Look at Mr. Money Bags over here eating his egg-white omelet. Imagine having so much cash you can just let the most nutrient-rich part of the egg slip down the drain. Hold your breath, Scrooge McDuck, because you must be drowning in liquid assets. You are the 1 percent.

What are you, the heir to a chicken farm?

Oh, how nice, Mr. Fancy Pants brought an egg salad sandwich for lunch. You trying to big time me? You think you’re better than me? Sorry, I can’t afford to mash eggs into an egg-based condiment. Sorry, my parents didn’t leave me a trust fund. Sorry, I can’t pay Fabergé egg prices for free-range chicken eggs. Maybe someday I’ll buy some medium brown cage frees—if I ever hit $31 million in the lottery.

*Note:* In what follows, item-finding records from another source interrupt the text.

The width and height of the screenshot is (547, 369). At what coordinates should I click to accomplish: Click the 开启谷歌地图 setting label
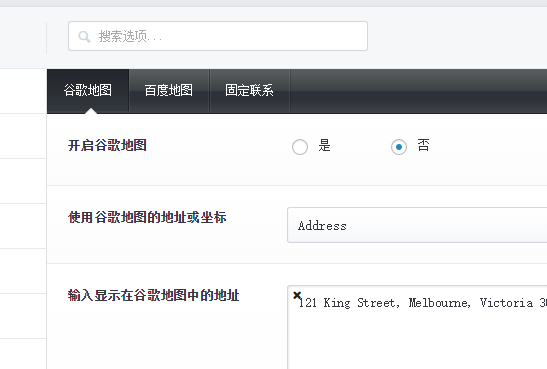tap(107, 145)
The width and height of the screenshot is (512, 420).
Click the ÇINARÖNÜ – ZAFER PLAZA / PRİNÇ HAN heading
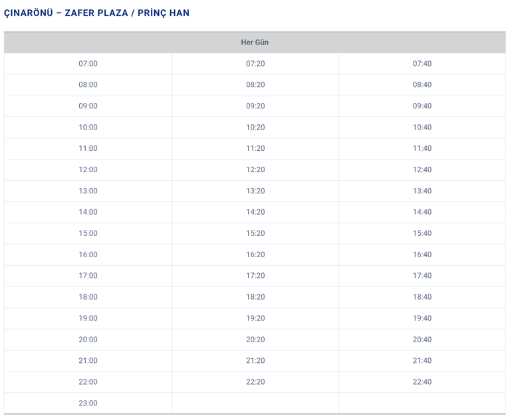pyautogui.click(x=96, y=13)
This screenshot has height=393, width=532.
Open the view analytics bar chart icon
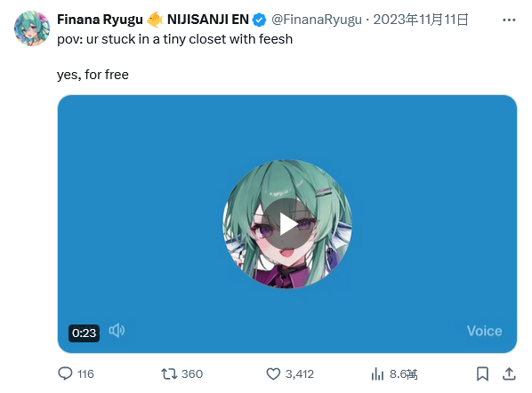[x=377, y=373]
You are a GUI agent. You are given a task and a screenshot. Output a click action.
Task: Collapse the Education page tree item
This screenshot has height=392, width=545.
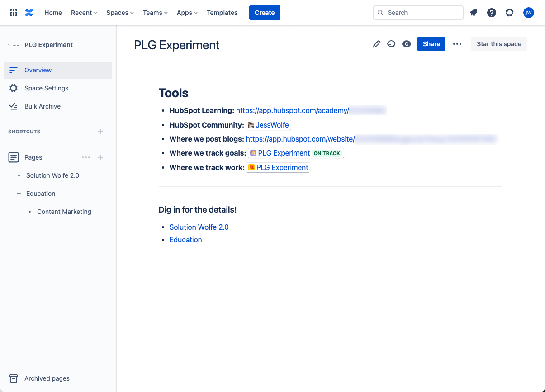[x=19, y=194]
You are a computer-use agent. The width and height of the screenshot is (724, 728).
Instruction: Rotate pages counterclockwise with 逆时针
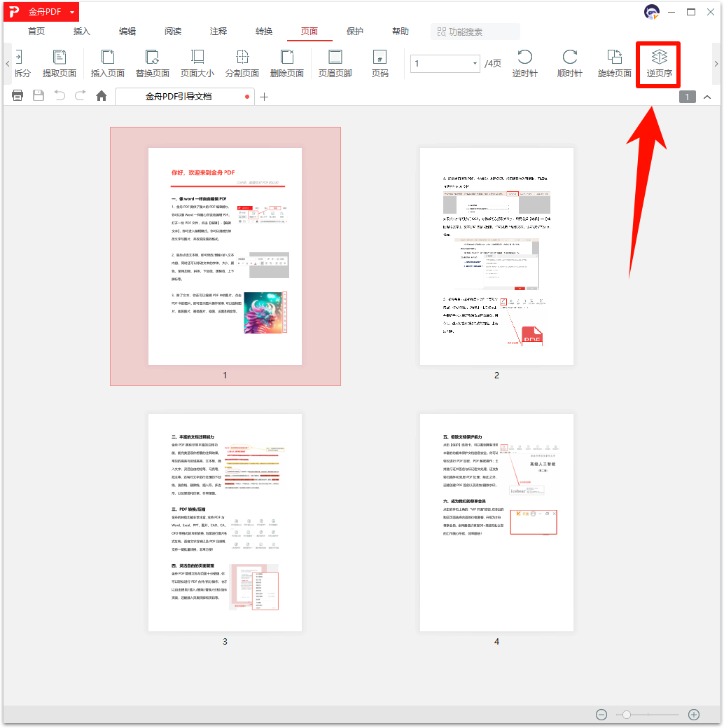click(x=524, y=62)
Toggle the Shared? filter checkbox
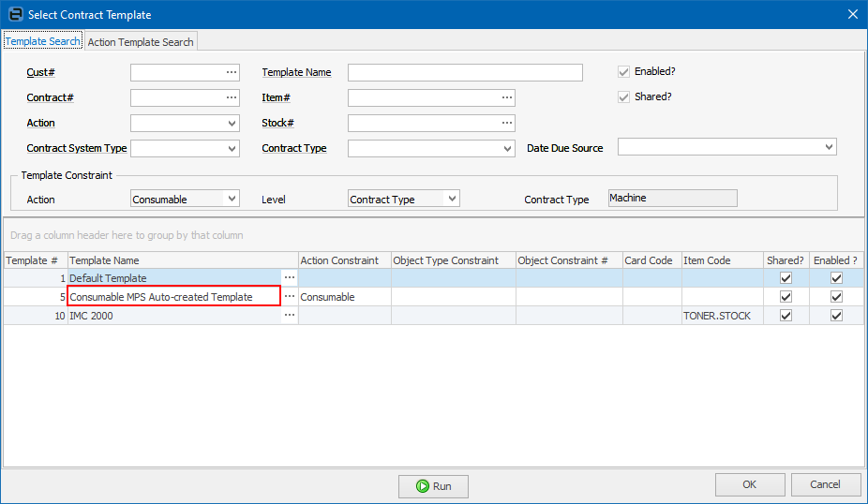This screenshot has width=868, height=504. [623, 97]
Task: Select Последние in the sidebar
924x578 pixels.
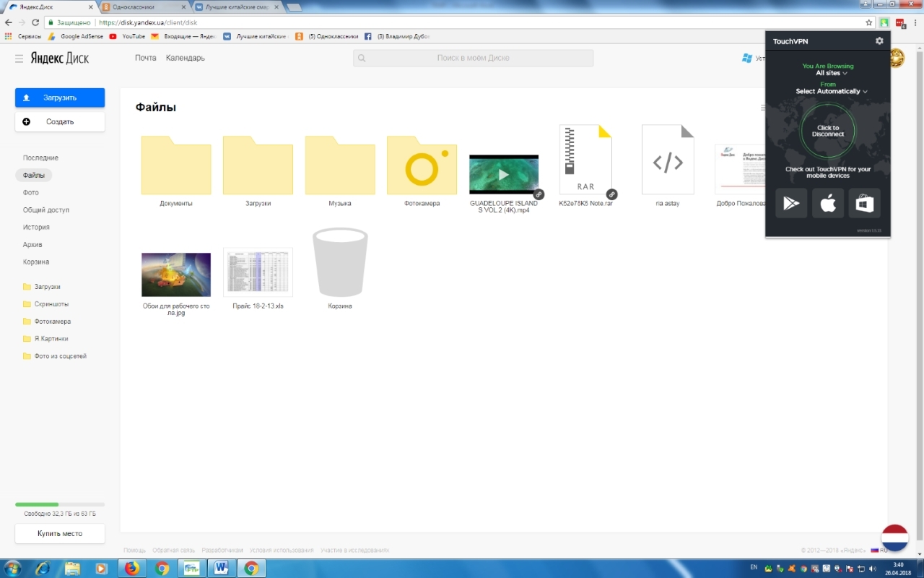Action: pyautogui.click(x=40, y=158)
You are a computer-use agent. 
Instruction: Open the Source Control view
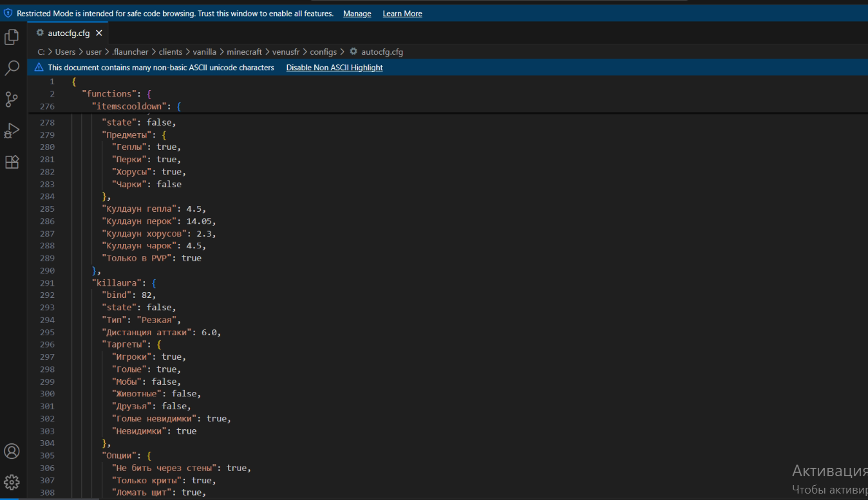(x=12, y=99)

What’s next? You gonna use that trust fund to buy a goose farm so your gaggle of geese can lay a bunch of eggs, and you can go around and collect them in a little basket? Take it easy, Veruca.

Any other delicacies on the menu today? You gonna cook a nice quiche lorraine for dinner? Try not to drop any crumbs on your cummerbund. You gonna have Julia Child come to your mansion and bake you a soufflé? Careful you don’t let it fog up your monocle. You gonna ring your butler at midnight and ask him to scramble you up a bedtime frittata while you watch Jimmy Fallon in surround sound from the comfort of your home entertainment theater?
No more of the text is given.